[Collected data]
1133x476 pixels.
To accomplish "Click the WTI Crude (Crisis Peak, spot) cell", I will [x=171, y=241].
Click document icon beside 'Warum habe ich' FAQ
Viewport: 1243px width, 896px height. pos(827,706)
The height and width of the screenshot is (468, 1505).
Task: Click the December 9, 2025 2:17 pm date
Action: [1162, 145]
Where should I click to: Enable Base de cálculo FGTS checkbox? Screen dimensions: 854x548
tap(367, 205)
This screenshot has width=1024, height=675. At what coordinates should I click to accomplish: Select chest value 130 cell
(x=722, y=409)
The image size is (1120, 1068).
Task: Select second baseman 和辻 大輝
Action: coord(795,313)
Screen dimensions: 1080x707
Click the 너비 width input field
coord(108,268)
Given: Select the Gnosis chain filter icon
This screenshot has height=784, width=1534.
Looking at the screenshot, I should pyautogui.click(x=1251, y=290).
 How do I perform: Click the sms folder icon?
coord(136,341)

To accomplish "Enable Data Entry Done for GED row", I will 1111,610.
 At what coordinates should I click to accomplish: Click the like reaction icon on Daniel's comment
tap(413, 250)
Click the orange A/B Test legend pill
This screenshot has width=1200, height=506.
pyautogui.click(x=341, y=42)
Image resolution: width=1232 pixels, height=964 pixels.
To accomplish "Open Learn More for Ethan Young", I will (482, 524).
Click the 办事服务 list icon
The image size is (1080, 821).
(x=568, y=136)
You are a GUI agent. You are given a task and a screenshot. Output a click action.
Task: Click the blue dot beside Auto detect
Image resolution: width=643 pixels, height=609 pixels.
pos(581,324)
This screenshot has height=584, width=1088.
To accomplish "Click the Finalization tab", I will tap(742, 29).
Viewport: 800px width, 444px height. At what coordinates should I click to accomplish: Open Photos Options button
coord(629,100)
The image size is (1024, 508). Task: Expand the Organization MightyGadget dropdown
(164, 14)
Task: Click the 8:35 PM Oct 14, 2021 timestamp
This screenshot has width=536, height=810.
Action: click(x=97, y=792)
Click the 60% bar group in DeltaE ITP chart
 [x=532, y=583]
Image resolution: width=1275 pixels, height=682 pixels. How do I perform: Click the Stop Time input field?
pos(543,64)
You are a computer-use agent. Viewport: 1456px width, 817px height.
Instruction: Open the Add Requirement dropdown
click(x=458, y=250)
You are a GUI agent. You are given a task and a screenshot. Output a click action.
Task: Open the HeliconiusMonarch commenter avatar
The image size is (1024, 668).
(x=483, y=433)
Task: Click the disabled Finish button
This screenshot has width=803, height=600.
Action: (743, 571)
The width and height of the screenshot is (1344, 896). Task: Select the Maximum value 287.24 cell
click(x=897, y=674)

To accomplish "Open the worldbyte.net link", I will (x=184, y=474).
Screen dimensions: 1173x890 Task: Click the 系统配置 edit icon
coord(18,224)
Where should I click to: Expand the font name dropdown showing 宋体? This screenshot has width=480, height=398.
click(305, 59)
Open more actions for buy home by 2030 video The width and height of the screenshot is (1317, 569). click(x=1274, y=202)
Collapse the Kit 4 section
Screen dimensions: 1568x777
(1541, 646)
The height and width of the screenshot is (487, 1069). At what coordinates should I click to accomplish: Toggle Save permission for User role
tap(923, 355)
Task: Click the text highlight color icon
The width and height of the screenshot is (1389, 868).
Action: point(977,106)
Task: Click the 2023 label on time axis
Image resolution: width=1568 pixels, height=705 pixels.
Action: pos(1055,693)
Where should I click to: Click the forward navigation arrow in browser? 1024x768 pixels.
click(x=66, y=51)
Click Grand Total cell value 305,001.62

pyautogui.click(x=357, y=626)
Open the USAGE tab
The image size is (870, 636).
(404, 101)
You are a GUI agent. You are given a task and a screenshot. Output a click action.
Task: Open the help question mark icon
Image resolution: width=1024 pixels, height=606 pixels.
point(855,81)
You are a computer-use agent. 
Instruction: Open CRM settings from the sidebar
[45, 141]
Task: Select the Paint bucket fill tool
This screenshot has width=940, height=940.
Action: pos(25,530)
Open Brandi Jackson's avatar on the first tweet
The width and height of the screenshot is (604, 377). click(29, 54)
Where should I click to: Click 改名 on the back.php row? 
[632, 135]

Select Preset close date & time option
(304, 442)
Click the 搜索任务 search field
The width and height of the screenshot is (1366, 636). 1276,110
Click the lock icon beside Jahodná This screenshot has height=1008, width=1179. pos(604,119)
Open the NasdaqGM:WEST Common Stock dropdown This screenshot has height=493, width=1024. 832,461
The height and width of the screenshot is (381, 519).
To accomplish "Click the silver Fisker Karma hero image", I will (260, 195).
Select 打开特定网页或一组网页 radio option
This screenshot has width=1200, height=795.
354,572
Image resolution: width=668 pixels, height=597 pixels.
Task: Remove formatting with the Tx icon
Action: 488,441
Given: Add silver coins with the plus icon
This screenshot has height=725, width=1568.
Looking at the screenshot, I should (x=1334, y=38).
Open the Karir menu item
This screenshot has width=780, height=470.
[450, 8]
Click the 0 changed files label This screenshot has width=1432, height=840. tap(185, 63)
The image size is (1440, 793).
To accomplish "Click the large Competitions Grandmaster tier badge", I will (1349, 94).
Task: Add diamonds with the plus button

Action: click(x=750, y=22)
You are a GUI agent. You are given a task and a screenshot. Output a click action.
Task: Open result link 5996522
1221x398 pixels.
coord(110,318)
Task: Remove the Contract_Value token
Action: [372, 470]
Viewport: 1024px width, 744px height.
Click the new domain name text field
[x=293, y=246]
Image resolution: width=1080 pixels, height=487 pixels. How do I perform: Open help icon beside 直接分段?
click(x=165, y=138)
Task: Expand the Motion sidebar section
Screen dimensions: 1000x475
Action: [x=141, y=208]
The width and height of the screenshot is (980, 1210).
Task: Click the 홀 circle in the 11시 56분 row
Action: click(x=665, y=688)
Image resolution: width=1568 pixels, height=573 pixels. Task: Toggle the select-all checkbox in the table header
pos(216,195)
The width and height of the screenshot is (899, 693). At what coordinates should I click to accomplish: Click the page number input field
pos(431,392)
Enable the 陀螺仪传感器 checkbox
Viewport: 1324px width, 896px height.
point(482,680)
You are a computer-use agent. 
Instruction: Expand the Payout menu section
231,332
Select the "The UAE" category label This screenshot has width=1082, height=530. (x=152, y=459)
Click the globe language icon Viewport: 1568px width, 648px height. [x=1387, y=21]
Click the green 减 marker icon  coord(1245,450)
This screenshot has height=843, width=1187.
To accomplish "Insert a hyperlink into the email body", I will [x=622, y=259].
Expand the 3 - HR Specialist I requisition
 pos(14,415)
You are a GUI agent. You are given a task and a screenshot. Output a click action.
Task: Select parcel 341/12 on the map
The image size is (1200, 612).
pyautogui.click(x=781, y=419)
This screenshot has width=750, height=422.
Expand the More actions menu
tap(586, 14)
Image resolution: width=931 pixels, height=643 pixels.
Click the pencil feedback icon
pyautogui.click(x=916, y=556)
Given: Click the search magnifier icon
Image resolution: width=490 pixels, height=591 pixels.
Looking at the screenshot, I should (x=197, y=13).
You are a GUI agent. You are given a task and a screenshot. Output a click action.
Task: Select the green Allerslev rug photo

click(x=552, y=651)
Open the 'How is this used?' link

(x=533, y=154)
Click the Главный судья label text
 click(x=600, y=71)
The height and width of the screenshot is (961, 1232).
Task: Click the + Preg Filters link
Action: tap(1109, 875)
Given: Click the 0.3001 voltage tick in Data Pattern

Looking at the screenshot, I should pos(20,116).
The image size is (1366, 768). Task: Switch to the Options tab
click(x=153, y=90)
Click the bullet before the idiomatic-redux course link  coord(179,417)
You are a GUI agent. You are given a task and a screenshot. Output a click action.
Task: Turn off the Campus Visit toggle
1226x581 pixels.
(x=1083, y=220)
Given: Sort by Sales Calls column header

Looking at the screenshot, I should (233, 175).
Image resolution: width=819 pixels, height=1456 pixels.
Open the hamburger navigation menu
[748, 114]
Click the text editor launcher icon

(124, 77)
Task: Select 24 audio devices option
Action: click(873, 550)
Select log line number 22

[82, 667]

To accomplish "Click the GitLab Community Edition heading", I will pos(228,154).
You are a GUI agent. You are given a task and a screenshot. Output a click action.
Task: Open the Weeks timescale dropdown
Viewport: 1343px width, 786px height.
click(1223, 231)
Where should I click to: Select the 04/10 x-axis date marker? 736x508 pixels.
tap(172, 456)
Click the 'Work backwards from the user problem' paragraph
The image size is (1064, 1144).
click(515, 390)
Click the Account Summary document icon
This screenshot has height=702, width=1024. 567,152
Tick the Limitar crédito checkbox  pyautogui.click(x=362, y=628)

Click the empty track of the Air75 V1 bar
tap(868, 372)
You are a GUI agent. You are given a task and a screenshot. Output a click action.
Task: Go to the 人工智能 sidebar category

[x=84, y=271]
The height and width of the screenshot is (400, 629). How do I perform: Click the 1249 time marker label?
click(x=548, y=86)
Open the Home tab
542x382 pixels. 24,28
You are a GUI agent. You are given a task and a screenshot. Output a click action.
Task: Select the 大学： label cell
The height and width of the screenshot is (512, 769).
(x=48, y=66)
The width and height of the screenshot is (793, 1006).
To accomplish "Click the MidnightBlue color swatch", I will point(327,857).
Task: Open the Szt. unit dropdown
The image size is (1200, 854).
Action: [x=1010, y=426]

- _Work item_
Return the entries above unchanged, starting at the first line and stopping after the line with "Given: Select the Gnosis chain filter icon".

- _Answer box_
1133x476 pixels.
To accomplish "Click the WTI Crude (Crisis Peak, spot) cell", I will [x=171, y=241].
Click document icon beside 'Warum habe ich' FAQ
Viewport: 1243px width, 896px height. pos(827,706)
The height and width of the screenshot is (468, 1505).
Task: Click the December 9, 2025 2:17 pm date
Action: [1162, 145]
Where should I click to: Enable Base de cálculo FGTS checkbox? Screen dimensions: 854x548
tap(367, 205)
This screenshot has width=1024, height=675. At what coordinates should I click to accomplish: Select chest value 130 cell
(x=722, y=409)
The image size is (1120, 1068).
Task: Select second baseman 和辻 大輝
Action: coord(795,313)
Screen dimensions: 1080x707
Click the 너비 width input field
coord(108,268)
Given: Select the Gnosis chain filter icon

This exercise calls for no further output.